[Extracted records]
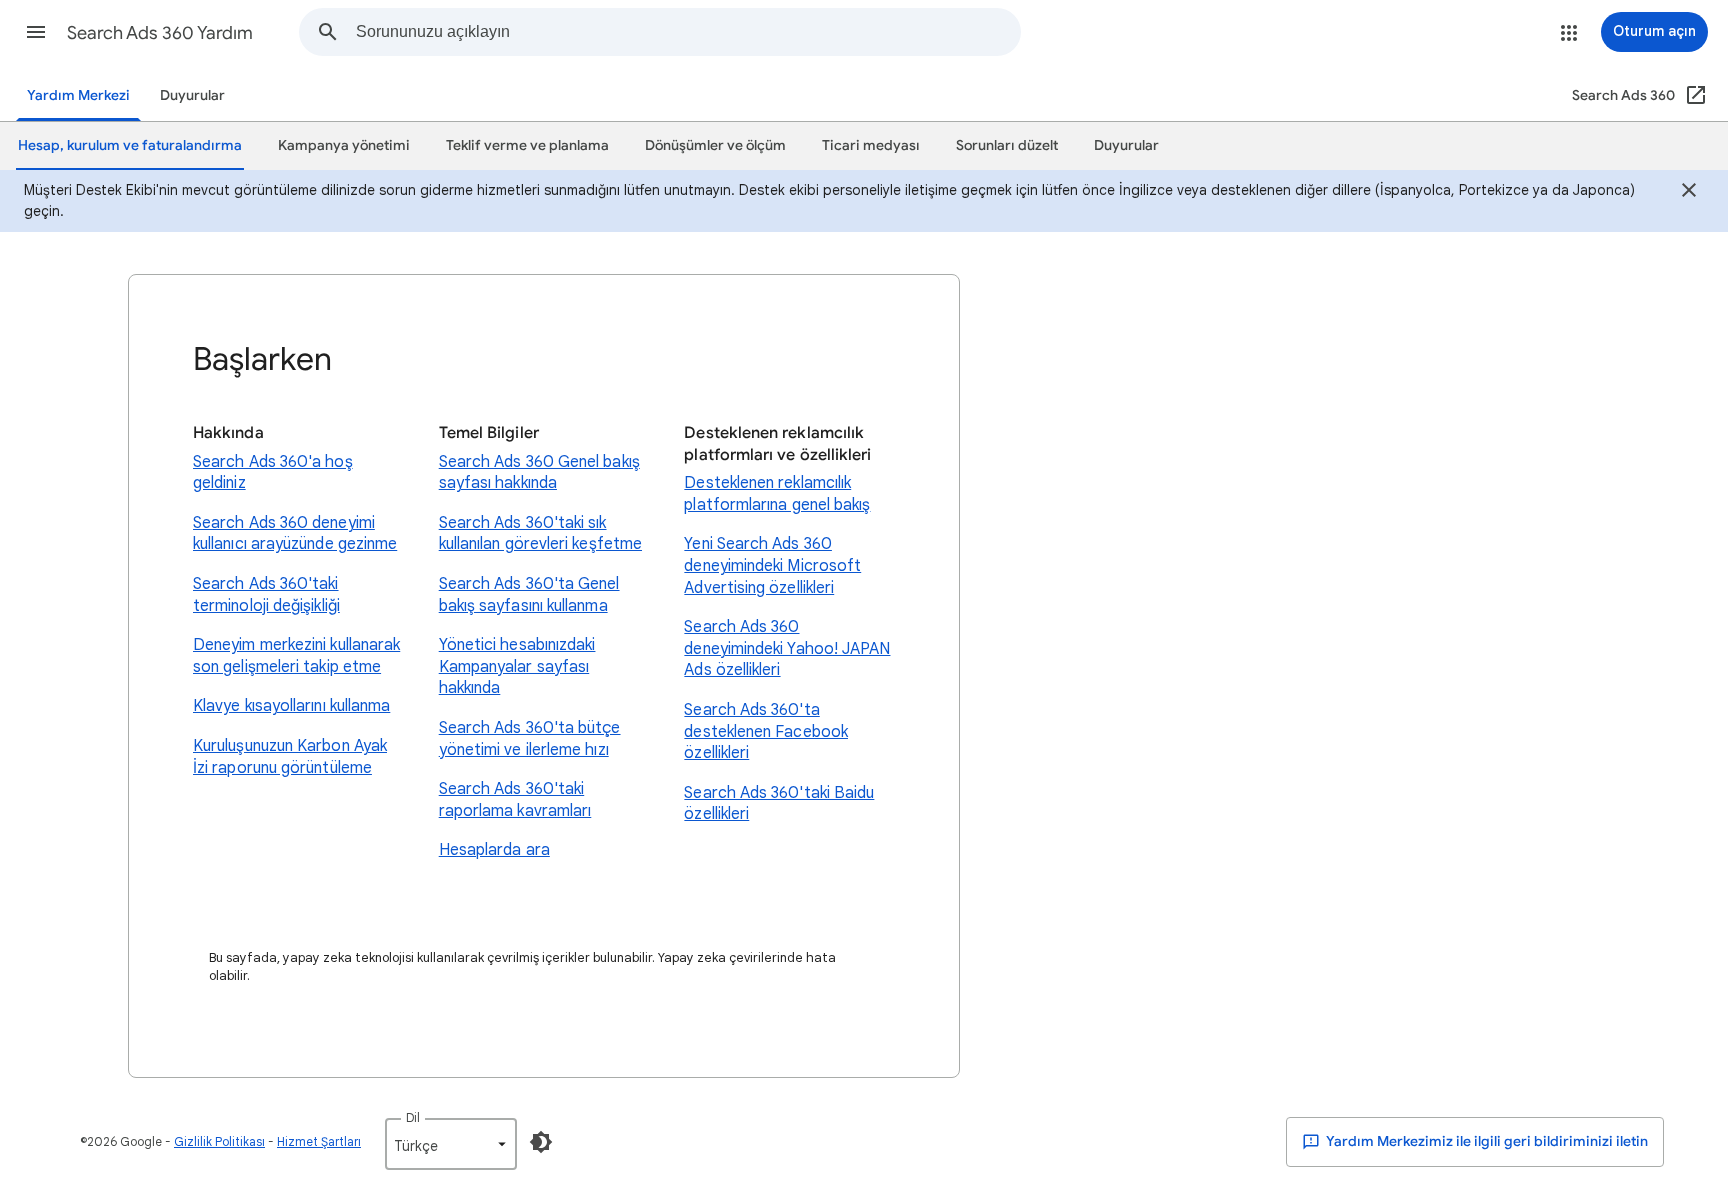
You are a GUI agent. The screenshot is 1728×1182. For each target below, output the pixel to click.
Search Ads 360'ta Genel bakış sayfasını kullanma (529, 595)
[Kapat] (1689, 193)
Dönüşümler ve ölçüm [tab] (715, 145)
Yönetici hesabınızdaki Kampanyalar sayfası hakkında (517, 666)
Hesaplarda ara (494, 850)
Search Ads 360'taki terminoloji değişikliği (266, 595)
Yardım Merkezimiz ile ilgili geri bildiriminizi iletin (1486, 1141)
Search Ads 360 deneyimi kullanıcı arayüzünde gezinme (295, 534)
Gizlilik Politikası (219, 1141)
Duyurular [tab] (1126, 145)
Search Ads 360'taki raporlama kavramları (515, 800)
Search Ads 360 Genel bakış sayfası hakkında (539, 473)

What the task requires:
From the records, copy out each line that includes the string "hakkında".

Written reply:
Yönetici hesabınızdaki Kampanyalar sayfası hakkında (517, 666)
Search Ads 360 Genel bakış sayfası hakkında (539, 473)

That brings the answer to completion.